5.9.09

< Marian Salzman >

















slack to the future

By Wendy Cavenett


The future for Australia will be a dazzling collision of cyberlove, gender blurring and precision shopping, according to cultural soothsayer, Marian Slazman. But, as she warns in NEXT: Trends for the Future, we may be too busy gazing overseas to notice.

Advertising in the late ‘90s has become a sophisticated science of persuasion. Coca-Cola is the world’s most popular soft drink (it is consumed 900 million times a day) and despite being more than a century old, has survived the anything goes mantra of the ‘90s by appealing to the consumer paradox of nostalgia and futurism. It’s a marriage of the extremes according to American trendspotter, Marian Slazman and, like the times, reflects an era of confusion as we leave the slipstream of one millennium to enter the uncertainty of the next.

The word next is an important one as far as Salzman’s 13th book is concerned. Co-authored with Ira Matathia and assisted by the “virtual team” of Ann O’Reilly and Christy Lane Plummer, NEXT: Trends for the Future is a veritable travelogue of what we can expect in the “future next”, based on trends emerging in the present.

Predictions include more silicon sex (relationships with our computers including cybersex, on-line pornography, computerised sex toys), lifestyles aligned with new virtual technologies, increased feelings of anxiety and impermanence and even less privacy than we experience now. Relationships are also redefined, health, mind and body purification become more popular while parenting will be touted as the “most important profession of this decade”.

The Big Nexts (the megatrends that will affect everybody) include the decline of America’s global supremacy, the emergence of a true United States of Europe, living life at hyperspeed while craving simplicity and the end of the dominance of the English language.

There are also just plain Nexts, key trends that are “influencing the influencers” and What’s Nexts, reflections and speculations about possible future trends. And there is plenty of cyber-lingo to contend with. Expect to read about such things as message layering, culture swapping, cyberlove, cuspers, gender blurring and precision shopping.

----------------

## TASK PROMPT
Reproduce the article on future trends above verbatim, in its entirety.

----------------

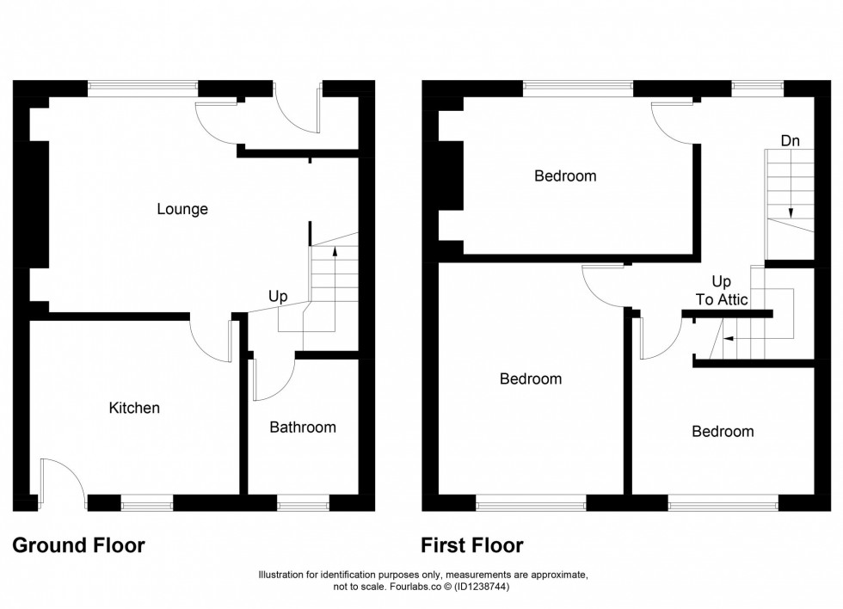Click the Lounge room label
point(182,209)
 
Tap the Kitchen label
point(134,408)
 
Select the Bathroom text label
point(303,427)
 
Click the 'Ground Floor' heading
point(78,545)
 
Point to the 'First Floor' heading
point(472,545)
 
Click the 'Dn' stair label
point(791,140)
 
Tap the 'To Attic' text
point(721,300)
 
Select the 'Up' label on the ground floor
point(277,296)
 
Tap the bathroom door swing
point(272,381)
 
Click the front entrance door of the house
point(298,110)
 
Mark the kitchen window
point(146,505)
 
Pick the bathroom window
point(303,505)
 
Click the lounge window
point(143,87)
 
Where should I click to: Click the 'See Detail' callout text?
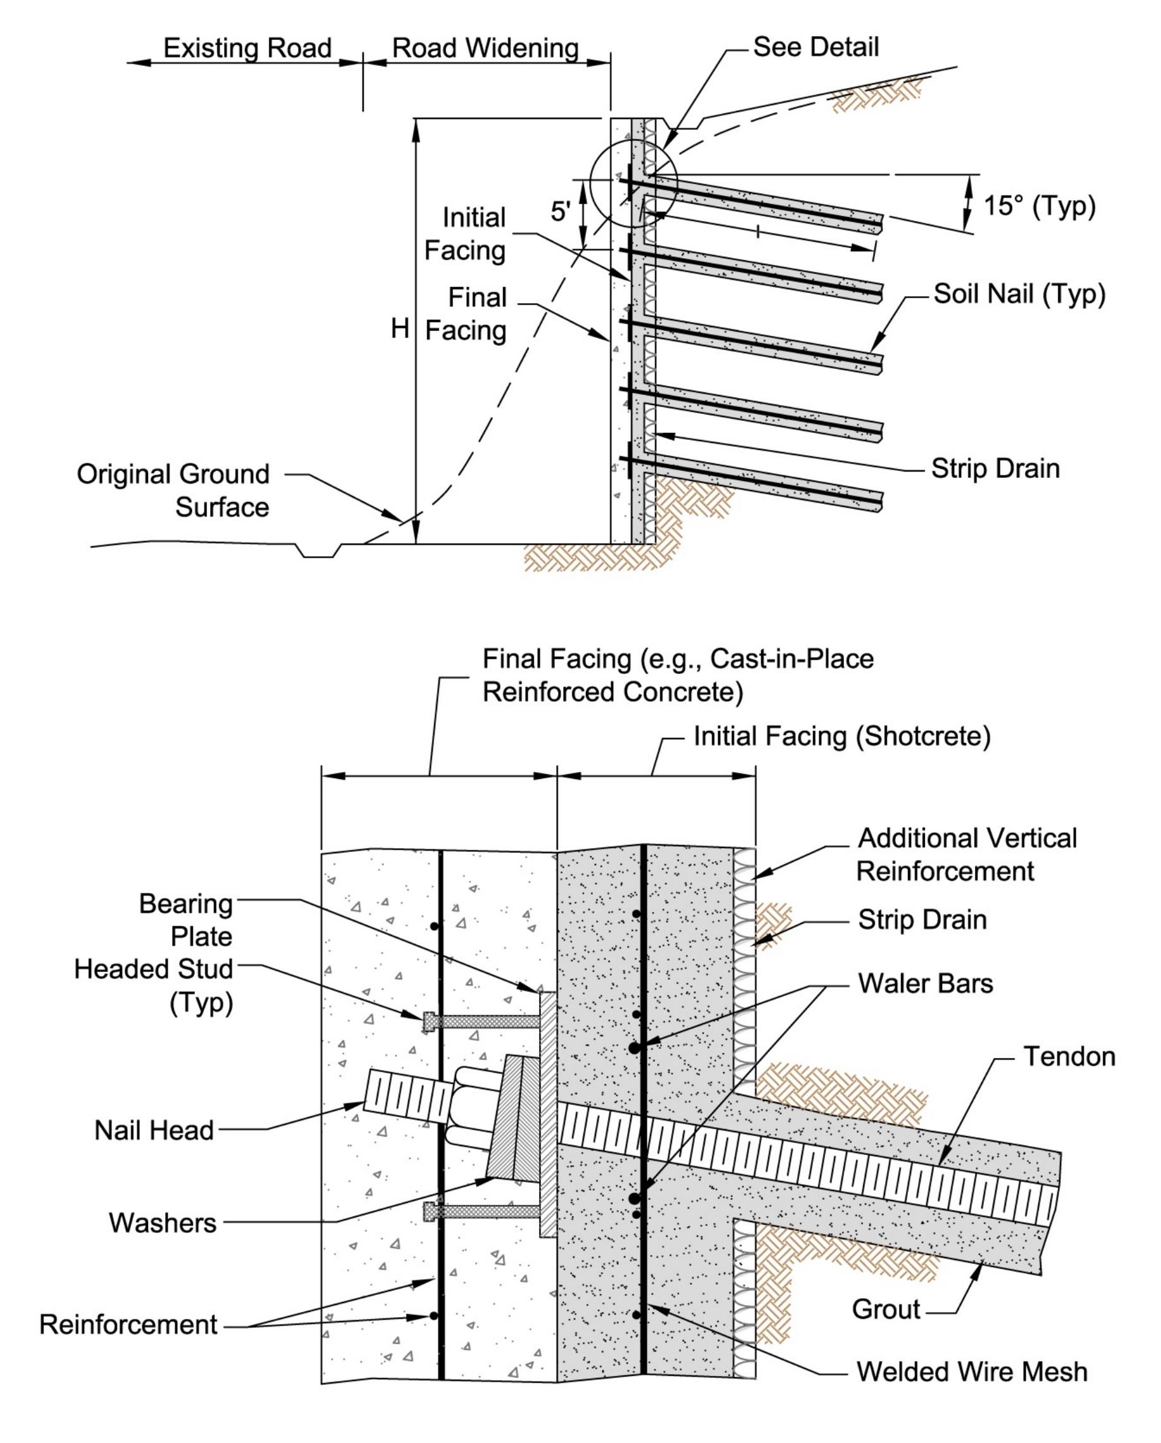(x=815, y=47)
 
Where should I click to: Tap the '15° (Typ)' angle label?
(x=1038, y=206)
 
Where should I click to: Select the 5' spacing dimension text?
(x=561, y=211)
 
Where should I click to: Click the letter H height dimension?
(x=399, y=328)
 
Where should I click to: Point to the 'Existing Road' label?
(x=247, y=48)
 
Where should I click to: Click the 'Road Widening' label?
(x=485, y=48)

----------------

## EXERCISE OUTPUT
5.9.09

< Marian Salzman >

















slack to the future

By Wendy Cavenett


The future for Australia will be a dazzling collision of cyberlove, gender blurring and precision shopping, according to cultural soothsayer, Marian Slazman. But, as she warns in NEXT: Trends for the Future, we may be too busy gazing overseas to notice.

Advertising in the late ‘90s has become a sophisticated science of persuasion. Coca-Cola is the world’s most popular soft drink (it is consumed 900 million times a day) and despite being more than a century old, has survived the anything goes mantra of the ‘90s by appealing to the consumer paradox of nostalgia and futurism. It’s a marriage of the extremes according to American trendspotter, Marian Slazman and, like the times, reflects an era of confusion as we leave the slipstream of one millennium to enter the uncertainty of the next.

The word next is an important one as far as Salzman’s 13th book is concerned. Co-authored with Ira Matathia and assisted by the “virtual team” of Ann O’Reilly and Christy Lane Plummer, NEXT: Trends for the Future is a veritable travelogue of what we can expect in the “future next”, based on trends emerging in the present.

Predictions include more silicon sex (relationships with our computers including cybersex, on-line pornography, computerised sex toys), lifestyles aligned with new virtual technologies, increased feelings of anxiety and impermanence and even less privacy than we experience now. Relationships are also redefined, health, mind and body purification become more popular while parenting will be touted as the “most important profession of this decade”.

The Big Nexts (the megatrends that will affect everybody) include the decline of America’s global supremacy, the emergence of a true United States of Europe, living life at hyperspeed while craving simplicity and the end of the dominance of the English language.

There are also just plain Nexts, key trends that are “influencing the influencers” and What’s Nexts, reflections and speculations about possible future trends. And there is plenty of cyber-lingo to contend with. Expect to read about such things as message layering, culture swapping, cyberlove, cuspers, gender blurring and precision shopping.